GeSHi Bug Tracker - GeSHi
Viewing Issue Advanced Details
68 core minor always 02-10-06 09:44 02-18-06 11:44
nigel  
nigel  
normal  
closed 1.1.1alpha3  
not fixable  
none    
none 1.1.1alpha4  
0000068: Support two-stage parsing
The code parser should support two-stage parsing, for cases where it is required. Tim requires this for java.
related to 0000039assigned tim-w Java support 
child of 0000033assigned BenBE Highlight Labels after certain instructions 

Notes
(0000301)
BenBE   
02-10-06 10:01   
What do you exactly mean with this?

What does he need it for?
(0000302)
nigel   
02-10-06 13:10   
Ben b = new Ben();

How do we detect the first Ben as a user-defined class?

We can detect it after the second one because it's after "new", but by then we've already gone past the first one and it doesn't make sense to store three or four contexts in the store.

However, it's quite natural to catch that Ben the next time if we go through again.

Don't worry - second stage won't be used by most languages, and so there won't be any performance hit, I'll see to that.
(0000303)
BenBE   
02-11-06 03:05   
Well it seems as if this might be an option for Label detection for delphi/asm ;-)

ie. for Delphi

asm
    MOV EAX, 1337 //Be 1337
foo:
    INC EAX //Get more 1337
    JMP foo //<-- Label
end;

A problem I see arising is the performance *g*
(0000304)
nigel   
02-11-06 11:18   
As I said, performance won't be a problem if you don't use it.

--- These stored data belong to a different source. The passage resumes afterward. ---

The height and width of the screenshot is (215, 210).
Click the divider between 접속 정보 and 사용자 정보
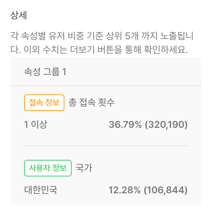point(106,146)
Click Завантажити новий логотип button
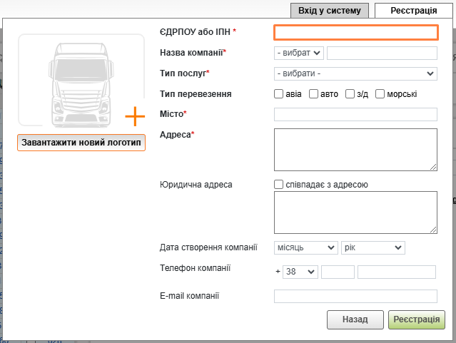456x343 pixels. click(x=81, y=143)
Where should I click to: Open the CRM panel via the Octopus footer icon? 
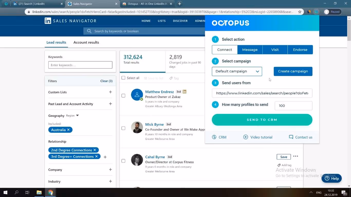tap(219, 137)
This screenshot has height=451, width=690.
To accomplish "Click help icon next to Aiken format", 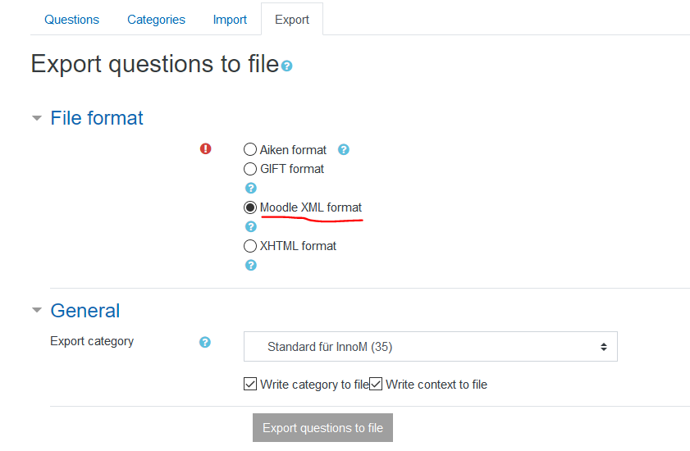I will click(x=344, y=149).
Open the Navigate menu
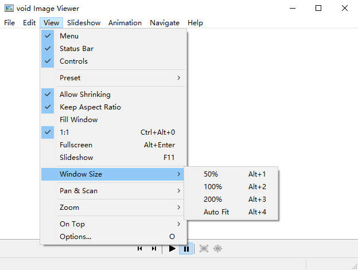Image resolution: width=358 pixels, height=270 pixels. pos(165,23)
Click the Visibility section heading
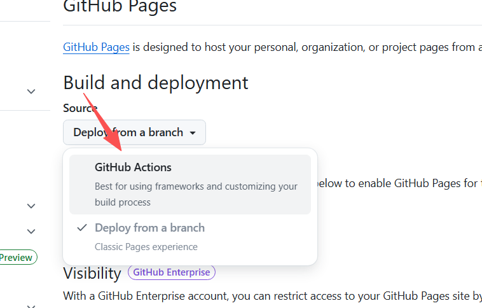Image resolution: width=482 pixels, height=308 pixels. point(92,273)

Also, I don't think that's a good way of detecting labels, since that way will only detect labels that are jumped to, not ones that exist but are never jumped to ;). You're better detecting [label syntax]:. Though a second pass will enable you to catch this:

...
   JMP label
...
label:
(0000305)
BenBE   
02-11-06 12:56   
No. This way I could correctly detect labels at all and your source is the actual proof ;-)

The detection of labels would (as you mention) look for contexts already highlighted as labels and store them on the first pass. The second pass actually would recheck each unknown context block if it might be a label and if it is make it become one.

Having my source as input would just highlight everything correctly, as all labels are known before they get referenced (e.g. in a MOV, JMP, ADD or other ASM instruction argument).

If the input source was the one you specified this knowledge about "label" having to be highlighted as label wouldn't exist for the first pass AND would probably cause trouble when trying to detect it with a pregmatch beforehand. Thus the multi-pass would be the solution.

Maybe you should combine the multipass with the CP-dependend IsComplex-Flag I suggested a while ago. This way you'd save lot of time as you won't have to go through a block twice, when you needn't (e.g. an ASM block contains no labels to highlight).

(0000306)
nigel   
02-11-06 16:16   
I have now looked at this. Unfortunately, it would be impossible to implement :(.

This is because of the way things work, to reduce memory usage:

token found - passed to code parser - passed to renderer - final result stored
token found - passed to code parser - passed to renderer - final result stored
token found - passed to code parser - passed to renderer - final result stored
....

So each time the memory for the token is cleared. There may be a bit of a hold up in the code parser if the parser stores some on the stack, but memory usage isn't high.

But in order to pass everything through again, we would have to store all the tokens in a huge array again, which defys the point of doing it this way in the first place.

So instead, I have hacked the java code parser to use the stack and some handy references to highlight those class names that would be hard to catch, and also highlight variables, interfaces and methods.

You'll have to think of some other way to do the label thing :p. You might have to just be simple about it:

if matches label regex (so is like foo:) then it is label
if after JMP and other such statements then it is label

Don't forget, we don't care if the source is not correct for the language. So we can use that as an advantage when writing code parsers, and not bother about little things like the method/function/label actually existing.
(0000325)
nigel   
02-18-06 11:44   
Issue closed.